[BEGIN RAW DATA]

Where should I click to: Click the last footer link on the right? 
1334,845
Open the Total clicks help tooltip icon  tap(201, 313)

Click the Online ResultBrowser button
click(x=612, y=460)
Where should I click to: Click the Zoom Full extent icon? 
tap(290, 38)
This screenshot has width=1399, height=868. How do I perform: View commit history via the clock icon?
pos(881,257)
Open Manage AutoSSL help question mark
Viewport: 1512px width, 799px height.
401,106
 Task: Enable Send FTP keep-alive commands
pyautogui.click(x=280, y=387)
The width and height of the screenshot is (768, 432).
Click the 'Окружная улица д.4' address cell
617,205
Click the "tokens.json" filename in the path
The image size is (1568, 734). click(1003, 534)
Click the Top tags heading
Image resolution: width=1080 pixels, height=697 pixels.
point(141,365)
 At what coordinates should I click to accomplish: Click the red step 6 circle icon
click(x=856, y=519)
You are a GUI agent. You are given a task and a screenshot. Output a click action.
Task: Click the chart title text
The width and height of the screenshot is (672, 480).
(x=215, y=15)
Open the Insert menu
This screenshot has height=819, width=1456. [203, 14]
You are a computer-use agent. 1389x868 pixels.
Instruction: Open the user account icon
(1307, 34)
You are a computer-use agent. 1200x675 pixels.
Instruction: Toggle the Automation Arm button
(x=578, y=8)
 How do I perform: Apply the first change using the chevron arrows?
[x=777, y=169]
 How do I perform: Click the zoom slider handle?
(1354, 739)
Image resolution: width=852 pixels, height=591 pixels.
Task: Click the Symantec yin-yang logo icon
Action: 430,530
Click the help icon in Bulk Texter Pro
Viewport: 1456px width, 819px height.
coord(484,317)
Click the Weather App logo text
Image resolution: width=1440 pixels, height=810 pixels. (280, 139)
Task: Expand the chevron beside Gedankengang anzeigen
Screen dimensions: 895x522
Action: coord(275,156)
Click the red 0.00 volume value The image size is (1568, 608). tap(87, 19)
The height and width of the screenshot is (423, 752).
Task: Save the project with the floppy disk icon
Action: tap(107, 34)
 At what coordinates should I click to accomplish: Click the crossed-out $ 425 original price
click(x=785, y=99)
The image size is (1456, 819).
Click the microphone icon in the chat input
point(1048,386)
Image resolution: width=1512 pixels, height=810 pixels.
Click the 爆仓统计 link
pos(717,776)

[END RAW DATA]

== YOUR OBJECTIVE ==
Update the lines above by putting "Which spot do I click to:" wherever "Where should I click to:" appears, and leave everything else as it is.

== RESULT FOR THIS TASK ==
Which spot do I click to: Click the last footer link on the right? 
1334,845
Open the Total clicks help tooltip icon  tap(201, 313)

Click the Online ResultBrowser button
click(x=612, y=460)
Which spot do I click to: Click the Zoom Full extent icon? 
tap(290, 38)
This screenshot has width=1399, height=868. How do I perform: View commit history via the clock icon?
pos(881,257)
Open Manage AutoSSL help question mark
Viewport: 1512px width, 799px height.
401,106
 Task: Enable Send FTP keep-alive commands
pyautogui.click(x=280, y=387)
The width and height of the screenshot is (768, 432).
Click the 'Окружная улица д.4' address cell
617,205
Click the "tokens.json" filename in the path
The image size is (1568, 734). click(1003, 534)
Click the Top tags heading
Image resolution: width=1080 pixels, height=697 pixels.
point(141,365)
 At what coordinates should I click to accomplish: Click the red step 6 circle icon
click(x=856, y=519)
You are a GUI agent. You are given a task and a screenshot. Output a click action.
Task: Click the chart title text
The width and height of the screenshot is (672, 480).
(x=215, y=15)
Open the Insert menu
This screenshot has height=819, width=1456. [203, 14]
You are a computer-use agent. 1389x868 pixels.
Instruction: Open the user account icon
(1307, 34)
You are a computer-use agent. 1200x675 pixels.
Instruction: Toggle the Automation Arm button
(x=578, y=8)
 How do I perform: Apply the first change using the chevron arrows?
[x=777, y=169]
 How do I perform: Click the zoom slider handle?
(1354, 739)
Image resolution: width=852 pixels, height=591 pixels.
Task: Click the Symantec yin-yang logo icon
Action: 430,530
Click the help icon in Bulk Texter Pro
Viewport: 1456px width, 819px height.
coord(484,317)
Click the Weather App logo text
Image resolution: width=1440 pixels, height=810 pixels. (280, 139)
Task: Expand the chevron beside Gedankengang anzeigen
Screen dimensions: 895x522
Action: coord(275,156)
Click the red 0.00 volume value The image size is (1568, 608). tap(87, 19)
The height and width of the screenshot is (423, 752).
Task: Save the project with the floppy disk icon
Action: tap(107, 34)
 At what coordinates should I click to accomplish: Click the crossed-out $ 425 original price
click(x=785, y=99)
The image size is (1456, 819).
Click the microphone icon in the chat input
point(1048,386)
Image resolution: width=1512 pixels, height=810 pixels.
Click the 爆仓统计 link
pos(717,776)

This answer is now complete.